[Records contained in a dataset]
#####
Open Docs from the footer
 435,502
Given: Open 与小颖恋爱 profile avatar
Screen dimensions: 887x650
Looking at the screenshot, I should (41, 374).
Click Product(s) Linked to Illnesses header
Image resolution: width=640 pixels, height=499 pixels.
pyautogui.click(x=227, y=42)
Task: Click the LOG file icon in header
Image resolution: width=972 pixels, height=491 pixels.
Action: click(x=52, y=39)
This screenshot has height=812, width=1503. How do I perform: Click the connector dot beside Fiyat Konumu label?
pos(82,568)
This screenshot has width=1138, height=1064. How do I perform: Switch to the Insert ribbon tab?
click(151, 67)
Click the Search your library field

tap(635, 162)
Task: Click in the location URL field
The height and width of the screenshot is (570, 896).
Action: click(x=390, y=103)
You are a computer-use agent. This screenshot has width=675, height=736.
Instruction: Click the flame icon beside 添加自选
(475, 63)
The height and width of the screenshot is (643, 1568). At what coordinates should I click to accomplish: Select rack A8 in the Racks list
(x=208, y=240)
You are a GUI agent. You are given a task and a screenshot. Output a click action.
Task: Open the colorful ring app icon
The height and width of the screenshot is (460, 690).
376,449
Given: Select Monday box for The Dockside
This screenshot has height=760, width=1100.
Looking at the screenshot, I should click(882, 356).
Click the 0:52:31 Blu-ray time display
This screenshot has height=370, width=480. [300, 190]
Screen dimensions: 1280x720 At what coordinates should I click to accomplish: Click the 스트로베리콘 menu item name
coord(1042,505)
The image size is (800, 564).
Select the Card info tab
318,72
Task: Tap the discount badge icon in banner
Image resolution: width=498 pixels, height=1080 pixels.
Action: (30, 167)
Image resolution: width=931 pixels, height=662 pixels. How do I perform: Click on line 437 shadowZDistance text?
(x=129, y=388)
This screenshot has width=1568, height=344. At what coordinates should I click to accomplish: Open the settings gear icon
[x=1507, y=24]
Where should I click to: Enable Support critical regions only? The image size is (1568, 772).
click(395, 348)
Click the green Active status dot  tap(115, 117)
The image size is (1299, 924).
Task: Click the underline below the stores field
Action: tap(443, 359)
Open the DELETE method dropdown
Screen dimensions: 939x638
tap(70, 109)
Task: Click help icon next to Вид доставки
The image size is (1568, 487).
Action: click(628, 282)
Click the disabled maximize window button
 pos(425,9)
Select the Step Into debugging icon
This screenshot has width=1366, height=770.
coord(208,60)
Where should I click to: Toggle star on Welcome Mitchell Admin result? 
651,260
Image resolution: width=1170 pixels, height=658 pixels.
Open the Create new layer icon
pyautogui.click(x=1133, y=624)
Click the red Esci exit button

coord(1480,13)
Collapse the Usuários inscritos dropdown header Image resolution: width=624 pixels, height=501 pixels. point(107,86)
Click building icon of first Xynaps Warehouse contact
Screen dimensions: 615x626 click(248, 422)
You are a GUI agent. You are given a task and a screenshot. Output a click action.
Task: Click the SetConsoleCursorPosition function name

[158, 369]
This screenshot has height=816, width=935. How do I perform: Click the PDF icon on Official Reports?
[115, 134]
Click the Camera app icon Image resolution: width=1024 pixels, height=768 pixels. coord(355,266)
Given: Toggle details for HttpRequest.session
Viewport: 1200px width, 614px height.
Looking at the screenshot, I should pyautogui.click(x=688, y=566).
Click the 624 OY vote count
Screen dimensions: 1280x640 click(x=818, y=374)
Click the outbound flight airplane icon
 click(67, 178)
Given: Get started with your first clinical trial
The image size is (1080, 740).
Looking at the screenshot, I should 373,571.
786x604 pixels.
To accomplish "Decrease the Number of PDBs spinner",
#####
Your objective>
A verbatim restatement of all the entries above is required.

Problem solution>
Open Docs from the footer
 435,502
Given: Open 与小颖恋爱 profile avatar
Screen dimensions: 887x650
Looking at the screenshot, I should (41, 374).
Click Product(s) Linked to Illnesses header
Image resolution: width=640 pixels, height=499 pixels.
pyautogui.click(x=227, y=42)
Task: Click the LOG file icon in header
Image resolution: width=972 pixels, height=491 pixels.
Action: click(x=52, y=39)
This screenshot has height=812, width=1503. How do I perform: Click the connector dot beside Fiyat Konumu label?
pos(82,568)
This screenshot has width=1138, height=1064. How do I perform: Switch to the Insert ribbon tab?
click(151, 67)
Click the Search your library field

tap(635, 162)
Task: Click in the location URL field
The height and width of the screenshot is (570, 896).
Action: click(x=390, y=103)
You are a computer-use agent. This screenshot has width=675, height=736.
Instruction: Click the flame icon beside 添加自选
(475, 63)
The height and width of the screenshot is (643, 1568). At what coordinates should I click to accomplish: Select rack A8 in the Racks list
(x=208, y=240)
You are a GUI agent. You are given a task and a screenshot. Output a click action.
Task: Open the colorful ring app icon
The height and width of the screenshot is (460, 690).
376,449
Given: Select Monday box for The Dockside
This screenshot has height=760, width=1100.
Looking at the screenshot, I should click(882, 356).
Click the 0:52:31 Blu-ray time display
This screenshot has height=370, width=480. [300, 190]
Screen dimensions: 1280x720 At what coordinates should I click to accomplish: Click the 스트로베리콘 menu item name
coord(1042,505)
The image size is (800, 564).
Select the Card info tab
318,72
Task: Tap the discount badge icon in banner
Image resolution: width=498 pixels, height=1080 pixels.
Action: (30, 167)
Image resolution: width=931 pixels, height=662 pixels. How do I perform: Click on line 437 shadowZDistance text?
(x=129, y=388)
This screenshot has width=1568, height=344. At what coordinates should I click to accomplish: Open the settings gear icon
[x=1507, y=24]
Where should I click to: Enable Support critical regions only? The image size is (1568, 772).
click(395, 348)
Click the green Active status dot  tap(115, 117)
The image size is (1299, 924).
Task: Click the underline below the stores field
Action: tap(443, 359)
Open the DELETE method dropdown
Screen dimensions: 939x638
tap(70, 109)
Task: Click help icon next to Вид доставки
The image size is (1568, 487).
Action: click(628, 282)
Click the disabled maximize window button
 pos(425,9)
Select the Step Into debugging icon
This screenshot has width=1366, height=770.
coord(208,60)
Where should I click to: Toggle star on Welcome Mitchell Admin result? 
651,260
Image resolution: width=1170 pixels, height=658 pixels.
Open the Create new layer icon
pyautogui.click(x=1133, y=624)
Click the red Esci exit button

coord(1480,13)
Collapse the Usuários inscritos dropdown header Image resolution: width=624 pixels, height=501 pixels. point(107,86)
Click building icon of first Xynaps Warehouse contact
Screen dimensions: 615x626 click(248, 422)
You are a GUI agent. You are given a task and a screenshot. Output a click action.
Task: Click the SetConsoleCursorPosition function name

[158, 369]
This screenshot has height=816, width=935. How do I perform: Click the PDF icon on Official Reports?
[115, 134]
Click the Camera app icon Image resolution: width=1024 pixels, height=768 pixels. coord(355,266)
Given: Toggle details for HttpRequest.session
Viewport: 1200px width, 614px height.
Looking at the screenshot, I should pyautogui.click(x=688, y=566).
Click the 624 OY vote count
Screen dimensions: 1280x640 click(x=818, y=374)
Click the outbound flight airplane icon
 click(67, 178)
Given: Get started with your first clinical trial
The image size is (1080, 740).
Looking at the screenshot, I should 373,571.
786x604 pixels.
To accomplish "Decrease the Number of PDBs spinner",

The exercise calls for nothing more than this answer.